Whistler also laughed at the pretence of the state as a fosterer of art. In this he was right. Art can not be forced upon a community. It is a matter of individual appreciation. It is a matter of conquest.

But this is, after all, a busy world we are living in, and unless things are pointed out to us we may overlook them or not even learn of their existence, no matter how hungry we may be for new sensations. And that is the crucial point where the art writer may prove useful. The majority of artists entertain no kindly feeling towards art writers. In their just anger with critics, who arrogate to themselves the right of telling an artist how he should have done his work, they forget that the real writer on art, misnamed critic, has quite a different aim, and is their best friend. For he takes upon himself the duty of mediating between artist and public. Without him, we may say, the true artist is nowhere. True art (in opposition to commercial work and all vulgar practices to which pictorialism is put) is a difficult matter to comprehend. When the public, composed of people whose energy is drained almost to exhaustion by daily associations and occupations, suddenly encounters a new phase of art, it can no more formulate a just opinion of it than it could when placed face to face with the tablets of Karnak and Sakkarah. Just as the electrician in a new invention must explain the working of natural forces, so must the "critic" explain the work of the artistic forces which come into play in the production of a picture. Most artists have become popular—as far as the true artist can become popular—only after the eyes of the public have been opened by some critic. Such artists as find no apostle to proclaim their creed die unattended. Many an artist left his family in poverty; but after his death critics dwelt at length upon the beauties of his pictures, and only then the public began to pay enormous prices for them.

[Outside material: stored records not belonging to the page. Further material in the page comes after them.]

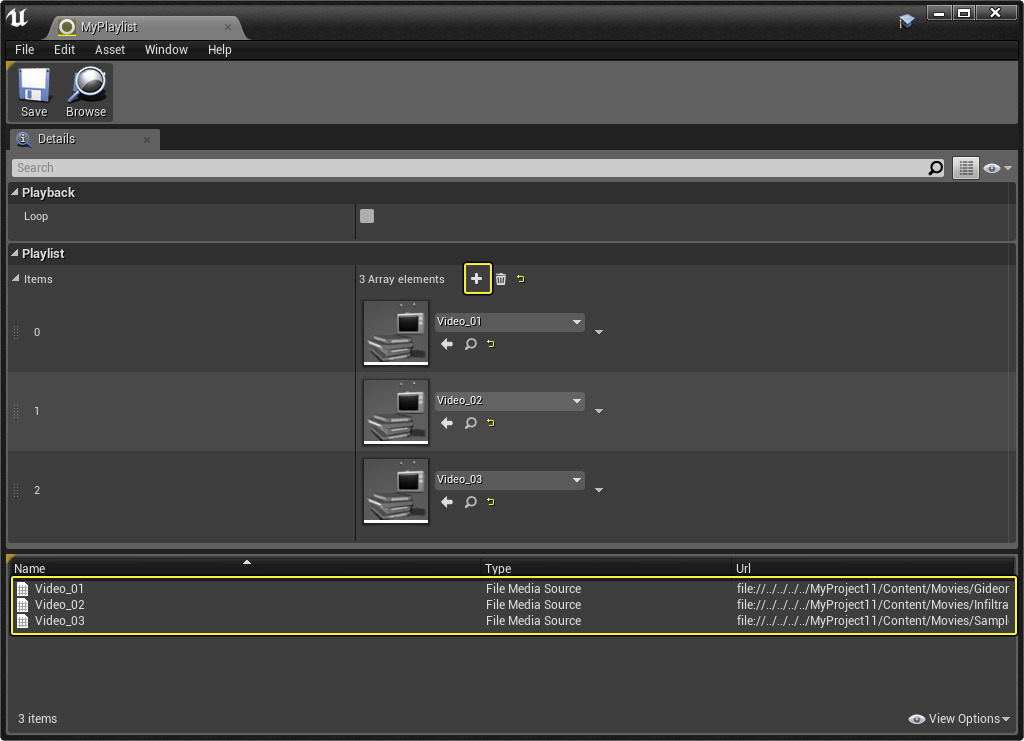Collapse the Items array

coord(15,279)
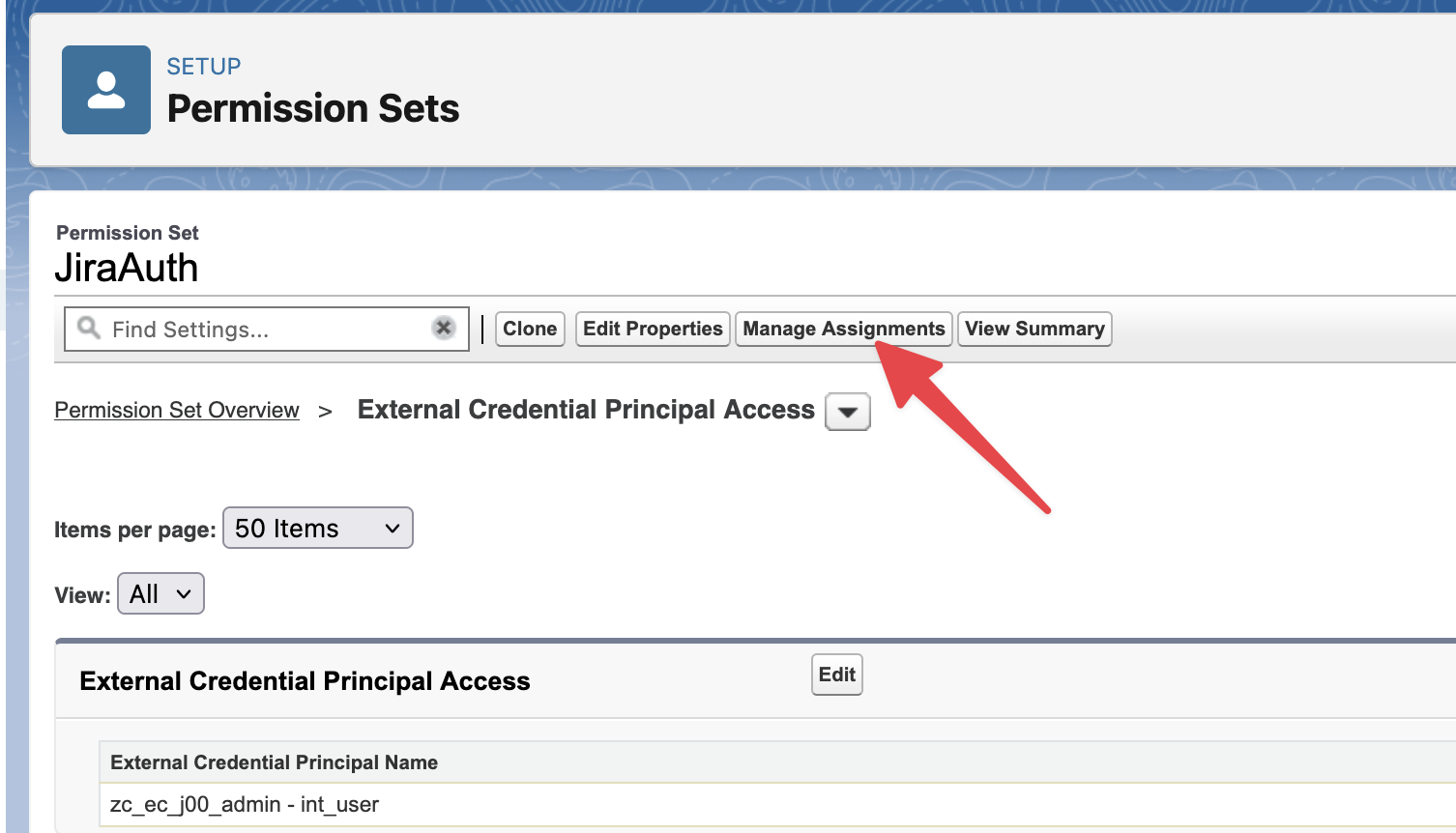Clear the Find Settings search box
The image size is (1456, 833).
(444, 329)
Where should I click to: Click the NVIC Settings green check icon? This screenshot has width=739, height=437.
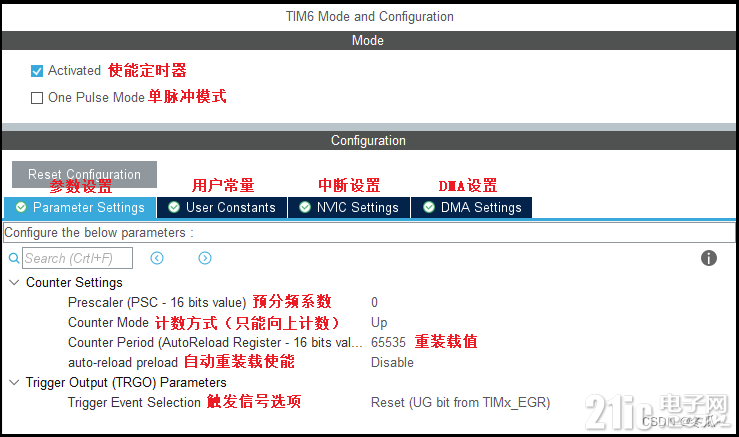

And Whistler himself! Does he not refute his own contempt by his Barnum-Boulanger-like use of the press? True enough all his little squibs and elaborate bids for notoriety had some underlying truth which he wished to express. But if ever an artist realized the power of type it was Whistler.

As for the ordinary critic—he deserves our deepest sympathy. He proves beyond dispute "that there is something rotten" in our art appreciation. Old Japan and the Primitifs knew them not. He is harmless, however, as he has absolutely nothing to do with art. He is a necessary evil produced by the shortcomings of the time. Anatole France's remark about art criticism, that it should be the adventure of one's soul among masterpieces, is enough, but he forgets that the adventure should be the experience of a literary artist. For the only criticism that is lasting is either biographical in tendency or artistic commentary, which by a new work of art reflects the beauty of the original. If a picture is really beautiful, one should be able to write a poem about it, or express it in music, dancing or some other art.